**Text shown:**
>> begin

Postby randomnick7 » Thu Nov 08, 2012 1:35 pm

It's easier with the commutation relation as dau pointed out, you must know that a^\dagger a=\hat N is the number operator and voilà.

blighter
Posts: 256
Joined: Thu Jan 26, 2012 6:30 pm

Re: 0177-94

Postby blighter » Thu Nov 08, 2012 2:12 pm

Right, of course.

Newton
Posts: 20
Joined: Tue Nov 06, 2012 6:34 am

Re: 0177-94

Postby Newton » Thu Nov 08, 2012 2:19 pm

Thanks for the responses. I only took QM up to what was needed for engineering. We didn't do anything with operators or the like. So I'm having trouble following what you did. From studying the ETS exams, I just know a couple of commuter relations. Is there a method for all the adjustments of the format and substituting? Or is it just the way its done? Like how does the |n+1> and |n-1> come into play?

Forever grateful :)

dau
Posts: 19
Joined: Thu Nov 01, 2012 10:36 am

Re: 0177-94

Postby dau » Thu Nov 08, 2012 4:18 pm

Newton wrote:Thanks for the responses. I only took QM up to what was needed for engineering. We didn't do anything with operators or the like. So I'm having trouble following what you did. From studying the ETS exams, I just know a couple of commuter relations. Is there a method for all the adjustments of the format and substituting? Or is it just the way its done? Like how does the |n+1> and |n-1> come into play?

Forever grateful :)

The |n+1> and |n-1> come into play from the definitions of a and a^\dag given in the problem. Even if you don't have time to understand the proof of these relations, you can just use the rules and operate with them. You need to know, for example, that <n|m> = \delta_{nm}, and that a^\dag a |n> = n|n> (because of this, the combination a^\dag a is called the "number" operator). You can show the latter relation from the definition of a and a^\dag given in the problem.

Newton
Posts: 20
Joined: Tue Nov 06, 2012 6:34 am

Re: 0177-94

Postby Newton » Fri Nov 09, 2012 12:30 am

Hmm. K. Sorta making more sense now. So we have the Kronecker delta, so is this formulation is similar to orthogonality? I read that the product of aa^{\dagger} is somewhat like taking the product of a complex number and its conjugate... :? What would be these rules? In blighter solution, taking aa^{\dagger} and a^{\dagger}a yield different results?

>> end

Records excerpted from a collection:
>> begin

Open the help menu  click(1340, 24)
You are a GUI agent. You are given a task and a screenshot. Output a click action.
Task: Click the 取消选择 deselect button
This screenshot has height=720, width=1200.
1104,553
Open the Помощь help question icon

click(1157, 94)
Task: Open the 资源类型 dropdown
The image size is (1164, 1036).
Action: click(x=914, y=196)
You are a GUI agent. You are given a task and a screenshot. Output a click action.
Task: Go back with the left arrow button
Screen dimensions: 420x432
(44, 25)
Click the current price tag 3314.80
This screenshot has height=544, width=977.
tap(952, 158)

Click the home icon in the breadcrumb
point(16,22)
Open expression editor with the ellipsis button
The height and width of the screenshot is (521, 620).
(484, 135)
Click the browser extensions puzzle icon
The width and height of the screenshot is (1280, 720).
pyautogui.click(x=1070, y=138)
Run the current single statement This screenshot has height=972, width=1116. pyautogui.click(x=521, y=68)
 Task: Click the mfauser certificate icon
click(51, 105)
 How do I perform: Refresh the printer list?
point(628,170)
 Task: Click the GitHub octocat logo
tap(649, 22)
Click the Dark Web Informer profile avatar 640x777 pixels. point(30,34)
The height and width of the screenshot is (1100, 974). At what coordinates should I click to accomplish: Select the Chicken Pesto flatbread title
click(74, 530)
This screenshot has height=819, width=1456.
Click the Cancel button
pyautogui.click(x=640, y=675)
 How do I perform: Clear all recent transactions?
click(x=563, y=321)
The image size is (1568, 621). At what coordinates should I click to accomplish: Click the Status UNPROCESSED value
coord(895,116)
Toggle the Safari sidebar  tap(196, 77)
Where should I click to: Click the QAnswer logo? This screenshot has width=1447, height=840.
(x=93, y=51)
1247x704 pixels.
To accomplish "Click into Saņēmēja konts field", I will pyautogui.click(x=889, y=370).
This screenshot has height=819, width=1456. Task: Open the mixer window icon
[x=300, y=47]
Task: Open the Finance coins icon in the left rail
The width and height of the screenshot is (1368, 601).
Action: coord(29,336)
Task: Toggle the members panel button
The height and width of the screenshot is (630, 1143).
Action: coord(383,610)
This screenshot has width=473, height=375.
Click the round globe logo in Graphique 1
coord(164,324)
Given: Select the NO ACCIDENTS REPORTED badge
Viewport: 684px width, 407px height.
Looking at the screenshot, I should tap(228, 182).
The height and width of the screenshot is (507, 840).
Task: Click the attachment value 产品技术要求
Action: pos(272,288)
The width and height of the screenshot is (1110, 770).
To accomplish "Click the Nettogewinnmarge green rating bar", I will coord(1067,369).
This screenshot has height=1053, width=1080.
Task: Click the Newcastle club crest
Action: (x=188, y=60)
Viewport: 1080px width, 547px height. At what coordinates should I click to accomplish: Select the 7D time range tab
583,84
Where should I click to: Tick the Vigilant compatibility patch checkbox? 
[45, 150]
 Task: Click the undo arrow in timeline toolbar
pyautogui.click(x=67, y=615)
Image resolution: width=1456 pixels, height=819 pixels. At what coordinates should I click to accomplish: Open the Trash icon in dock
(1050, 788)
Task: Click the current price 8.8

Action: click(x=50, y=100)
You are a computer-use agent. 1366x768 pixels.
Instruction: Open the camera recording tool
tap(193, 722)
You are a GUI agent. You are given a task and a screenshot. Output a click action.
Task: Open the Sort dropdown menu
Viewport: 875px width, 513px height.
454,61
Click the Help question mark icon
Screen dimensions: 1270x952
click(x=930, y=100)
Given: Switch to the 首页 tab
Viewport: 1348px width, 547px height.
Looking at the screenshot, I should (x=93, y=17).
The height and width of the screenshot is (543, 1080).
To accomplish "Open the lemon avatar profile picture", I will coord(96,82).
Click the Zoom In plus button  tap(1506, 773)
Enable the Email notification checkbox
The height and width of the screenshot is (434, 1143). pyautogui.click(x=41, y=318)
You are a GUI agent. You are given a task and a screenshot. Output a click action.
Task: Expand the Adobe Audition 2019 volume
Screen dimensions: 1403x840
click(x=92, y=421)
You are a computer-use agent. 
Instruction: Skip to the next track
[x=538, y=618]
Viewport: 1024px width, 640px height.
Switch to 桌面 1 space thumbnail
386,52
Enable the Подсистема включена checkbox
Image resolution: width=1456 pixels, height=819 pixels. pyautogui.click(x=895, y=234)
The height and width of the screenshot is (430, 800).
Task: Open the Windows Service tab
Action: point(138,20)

>> end

**Written tasks:**
a. Decide whether each statement agrees with the forum thread on the number operator. Answer yes or no for each and quote the deciding words from the thread. (i) Newton's quantum mechanics coursework covered operators. (ii) dau says one needs to know that <n|m> = \delta_{nm}. (iii) dau says the relation a^\dag a |n> = n|n> can be shown from the definitions of a and a^\dag given in the problem.
b. Carry on the forum thread on the number operator, beginning after its final post.

**Replies:**
a.
(i) No: "We didn't do anything with operators or the like."
(ii) Yes: "You need to know, for example, that <n|m> = \delta_{nm}"
(iii) Yes: "You can show the latter relation from the definition of a and a^\dag given in the problem."

b.
dau
Posts: 19
Joined: Thu Nov 01, 2012 10:36 am

Re: 0177-94

Postby dau » Fri Nov 09, 2012 12:08 pm

Newton wrote:Hmm. K. Sorta making more sense now. So we have the Kronecker delta, so is this formulation is similar to orthogonality? I read that the product of aa^{\dagger} is somewhat like taking the product of a complex number and its conjugate... :? What would be these rules? In blighter solution, taking aa^{\dagger} and a^{\dagger}a yield different results?

Yes it is, the relation with the Kronecker delta is an orthonormality relation for the states |n>.
But aa^{\dagger} is just an operator in this space spanned by the |n>, not the scalar product in this space. The scalar product is just <n|m>. In general the product of operators does not commute, so aa^{\dagger} is different than a^{\dagger}a, and that's why commutators are important. The following links may be useful:
http://en.wikipedia.org/wiki/Bra-ket_notation#Inner_products_and_bras
http://en.wikipedia.org/wiki/Quantum_harmonic_oscillator#Ladder_operator_method

Newton
Posts: 20
Joined: Tue Nov 06, 2012 6:34 am

Re: 0177-94

Postby Newton » Sat Nov 10, 2012 2:26 pm

Thanks for the help dau and everyone else :)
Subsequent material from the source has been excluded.